Items from a dataset:
┄┄┄┄┄┄┄┄┄┄┄┄┄┄┄┄┄┄┄┄

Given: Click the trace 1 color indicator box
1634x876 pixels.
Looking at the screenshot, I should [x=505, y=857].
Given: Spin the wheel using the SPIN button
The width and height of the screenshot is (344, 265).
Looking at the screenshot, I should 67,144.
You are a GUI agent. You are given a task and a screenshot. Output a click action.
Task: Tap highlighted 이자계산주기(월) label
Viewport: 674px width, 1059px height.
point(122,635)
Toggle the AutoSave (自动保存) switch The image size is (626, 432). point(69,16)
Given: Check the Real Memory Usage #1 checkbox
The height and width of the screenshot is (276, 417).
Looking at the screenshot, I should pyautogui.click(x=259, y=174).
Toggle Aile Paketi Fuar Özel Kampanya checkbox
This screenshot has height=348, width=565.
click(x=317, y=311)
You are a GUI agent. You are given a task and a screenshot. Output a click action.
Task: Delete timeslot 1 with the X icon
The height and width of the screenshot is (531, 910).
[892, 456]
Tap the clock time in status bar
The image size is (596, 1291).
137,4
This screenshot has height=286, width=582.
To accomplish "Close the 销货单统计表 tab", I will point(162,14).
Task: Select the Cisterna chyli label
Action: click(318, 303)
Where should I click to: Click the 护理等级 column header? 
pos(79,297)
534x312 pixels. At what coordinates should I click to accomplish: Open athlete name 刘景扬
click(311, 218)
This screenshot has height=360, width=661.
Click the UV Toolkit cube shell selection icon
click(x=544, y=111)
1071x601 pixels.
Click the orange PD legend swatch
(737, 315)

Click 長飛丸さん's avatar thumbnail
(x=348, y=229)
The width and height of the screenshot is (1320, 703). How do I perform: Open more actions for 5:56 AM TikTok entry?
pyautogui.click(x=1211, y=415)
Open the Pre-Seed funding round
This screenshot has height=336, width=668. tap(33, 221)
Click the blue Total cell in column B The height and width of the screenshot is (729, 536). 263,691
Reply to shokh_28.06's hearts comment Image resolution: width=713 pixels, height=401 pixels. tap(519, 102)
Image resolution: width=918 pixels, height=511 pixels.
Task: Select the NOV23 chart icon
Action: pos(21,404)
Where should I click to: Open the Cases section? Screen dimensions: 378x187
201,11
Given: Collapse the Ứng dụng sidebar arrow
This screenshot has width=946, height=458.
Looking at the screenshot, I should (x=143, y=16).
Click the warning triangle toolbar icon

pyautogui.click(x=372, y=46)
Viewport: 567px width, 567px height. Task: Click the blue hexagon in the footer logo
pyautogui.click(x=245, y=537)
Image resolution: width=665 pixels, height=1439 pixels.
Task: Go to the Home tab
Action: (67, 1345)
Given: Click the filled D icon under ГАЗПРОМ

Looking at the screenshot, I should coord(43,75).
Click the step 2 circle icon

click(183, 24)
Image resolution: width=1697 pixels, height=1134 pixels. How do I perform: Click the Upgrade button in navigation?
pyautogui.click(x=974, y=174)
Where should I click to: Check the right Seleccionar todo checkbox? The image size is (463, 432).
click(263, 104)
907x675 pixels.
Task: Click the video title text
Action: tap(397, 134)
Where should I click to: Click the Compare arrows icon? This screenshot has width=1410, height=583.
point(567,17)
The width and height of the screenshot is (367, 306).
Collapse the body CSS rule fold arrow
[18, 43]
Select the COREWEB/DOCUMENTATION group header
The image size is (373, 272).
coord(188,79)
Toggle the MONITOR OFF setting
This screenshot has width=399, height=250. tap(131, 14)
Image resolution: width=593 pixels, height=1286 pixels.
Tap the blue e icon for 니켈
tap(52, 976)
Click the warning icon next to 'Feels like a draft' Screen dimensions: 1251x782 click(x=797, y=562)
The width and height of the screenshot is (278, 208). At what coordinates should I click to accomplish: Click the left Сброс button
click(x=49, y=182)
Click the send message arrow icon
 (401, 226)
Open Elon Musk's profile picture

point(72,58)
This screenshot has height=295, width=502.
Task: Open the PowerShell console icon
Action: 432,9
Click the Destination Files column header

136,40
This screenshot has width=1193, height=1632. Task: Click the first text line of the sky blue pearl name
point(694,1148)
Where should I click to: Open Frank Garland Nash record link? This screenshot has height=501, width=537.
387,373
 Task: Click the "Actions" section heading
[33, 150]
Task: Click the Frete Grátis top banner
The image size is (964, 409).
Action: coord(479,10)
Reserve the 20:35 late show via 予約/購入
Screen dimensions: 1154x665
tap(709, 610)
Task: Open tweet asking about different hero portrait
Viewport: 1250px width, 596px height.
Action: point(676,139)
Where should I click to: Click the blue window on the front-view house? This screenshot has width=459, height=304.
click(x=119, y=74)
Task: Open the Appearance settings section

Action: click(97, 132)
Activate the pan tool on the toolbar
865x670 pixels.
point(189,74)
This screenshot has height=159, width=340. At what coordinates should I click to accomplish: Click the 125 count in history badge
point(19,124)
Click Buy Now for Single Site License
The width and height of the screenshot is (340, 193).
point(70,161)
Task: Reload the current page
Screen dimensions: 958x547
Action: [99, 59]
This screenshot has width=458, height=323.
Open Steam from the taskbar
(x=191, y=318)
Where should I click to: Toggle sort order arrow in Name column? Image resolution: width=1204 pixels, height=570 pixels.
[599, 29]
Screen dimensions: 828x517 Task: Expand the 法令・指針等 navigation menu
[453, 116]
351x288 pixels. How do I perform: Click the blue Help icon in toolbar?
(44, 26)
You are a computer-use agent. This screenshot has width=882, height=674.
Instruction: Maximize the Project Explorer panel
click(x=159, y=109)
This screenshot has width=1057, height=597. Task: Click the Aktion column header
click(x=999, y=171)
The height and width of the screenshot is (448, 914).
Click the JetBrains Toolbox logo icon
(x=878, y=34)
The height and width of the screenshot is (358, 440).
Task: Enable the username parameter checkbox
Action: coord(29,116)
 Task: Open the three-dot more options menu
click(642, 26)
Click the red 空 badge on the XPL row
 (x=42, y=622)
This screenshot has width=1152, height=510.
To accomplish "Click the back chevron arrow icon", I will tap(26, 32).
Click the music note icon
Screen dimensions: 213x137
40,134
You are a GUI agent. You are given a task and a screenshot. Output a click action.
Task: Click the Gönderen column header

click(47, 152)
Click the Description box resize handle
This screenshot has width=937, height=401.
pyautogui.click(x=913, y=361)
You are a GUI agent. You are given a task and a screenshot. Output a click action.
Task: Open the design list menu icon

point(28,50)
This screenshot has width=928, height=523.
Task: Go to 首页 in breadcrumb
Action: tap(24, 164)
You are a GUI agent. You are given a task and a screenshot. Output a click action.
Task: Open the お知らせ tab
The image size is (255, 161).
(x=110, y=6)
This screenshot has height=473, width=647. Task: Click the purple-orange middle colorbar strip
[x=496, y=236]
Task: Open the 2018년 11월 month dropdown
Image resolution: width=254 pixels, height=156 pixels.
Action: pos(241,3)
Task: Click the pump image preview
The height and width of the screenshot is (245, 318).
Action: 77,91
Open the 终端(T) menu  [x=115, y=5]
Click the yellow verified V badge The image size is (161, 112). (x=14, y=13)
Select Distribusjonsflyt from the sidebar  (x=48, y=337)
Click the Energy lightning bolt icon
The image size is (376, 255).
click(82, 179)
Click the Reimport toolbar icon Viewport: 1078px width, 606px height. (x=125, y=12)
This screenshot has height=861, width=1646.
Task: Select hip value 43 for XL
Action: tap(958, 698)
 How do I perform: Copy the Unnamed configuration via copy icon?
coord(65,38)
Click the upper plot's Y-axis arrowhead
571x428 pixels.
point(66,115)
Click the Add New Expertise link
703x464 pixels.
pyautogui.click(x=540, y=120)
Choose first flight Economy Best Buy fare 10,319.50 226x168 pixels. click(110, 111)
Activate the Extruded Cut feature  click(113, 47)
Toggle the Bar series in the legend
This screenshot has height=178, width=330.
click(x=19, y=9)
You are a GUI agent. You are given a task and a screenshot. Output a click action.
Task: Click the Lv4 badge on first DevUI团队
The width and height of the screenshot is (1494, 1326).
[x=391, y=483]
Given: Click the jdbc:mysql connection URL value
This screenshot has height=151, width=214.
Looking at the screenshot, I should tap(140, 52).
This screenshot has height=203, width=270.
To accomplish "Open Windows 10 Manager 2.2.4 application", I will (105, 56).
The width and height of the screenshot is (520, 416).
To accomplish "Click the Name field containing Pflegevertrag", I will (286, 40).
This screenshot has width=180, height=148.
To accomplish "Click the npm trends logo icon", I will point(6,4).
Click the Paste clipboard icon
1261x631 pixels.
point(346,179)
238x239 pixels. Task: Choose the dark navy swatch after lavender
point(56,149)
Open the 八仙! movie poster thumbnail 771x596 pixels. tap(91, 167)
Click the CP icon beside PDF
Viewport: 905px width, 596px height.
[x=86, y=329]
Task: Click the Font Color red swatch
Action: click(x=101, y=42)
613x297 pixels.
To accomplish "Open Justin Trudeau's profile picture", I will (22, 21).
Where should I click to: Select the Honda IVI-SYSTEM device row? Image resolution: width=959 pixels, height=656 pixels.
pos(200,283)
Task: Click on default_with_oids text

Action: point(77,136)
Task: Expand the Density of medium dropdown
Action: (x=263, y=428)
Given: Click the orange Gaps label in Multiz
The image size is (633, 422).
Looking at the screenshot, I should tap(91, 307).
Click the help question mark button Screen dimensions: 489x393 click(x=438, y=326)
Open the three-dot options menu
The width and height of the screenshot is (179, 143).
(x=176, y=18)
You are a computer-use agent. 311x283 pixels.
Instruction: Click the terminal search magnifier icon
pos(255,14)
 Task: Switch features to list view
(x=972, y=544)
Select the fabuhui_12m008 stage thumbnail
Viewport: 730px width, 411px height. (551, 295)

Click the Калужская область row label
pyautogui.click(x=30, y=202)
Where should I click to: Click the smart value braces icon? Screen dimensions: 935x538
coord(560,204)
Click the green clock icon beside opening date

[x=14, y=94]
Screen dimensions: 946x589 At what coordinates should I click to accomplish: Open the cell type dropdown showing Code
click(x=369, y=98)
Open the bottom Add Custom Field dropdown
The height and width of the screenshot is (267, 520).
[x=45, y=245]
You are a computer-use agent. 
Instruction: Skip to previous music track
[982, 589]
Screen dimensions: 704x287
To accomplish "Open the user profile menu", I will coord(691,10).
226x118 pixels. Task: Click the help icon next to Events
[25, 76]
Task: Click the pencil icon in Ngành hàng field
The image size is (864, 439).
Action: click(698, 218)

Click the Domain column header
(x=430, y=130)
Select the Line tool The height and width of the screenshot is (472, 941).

┄┄┄┄┄┄┄┄┄┄┄┄┄┄┄┄┄┄┄┄

EXERCISE DETAILS:
Return only the number of lines above that include the word "computer".

YOUR RESPONSE:
3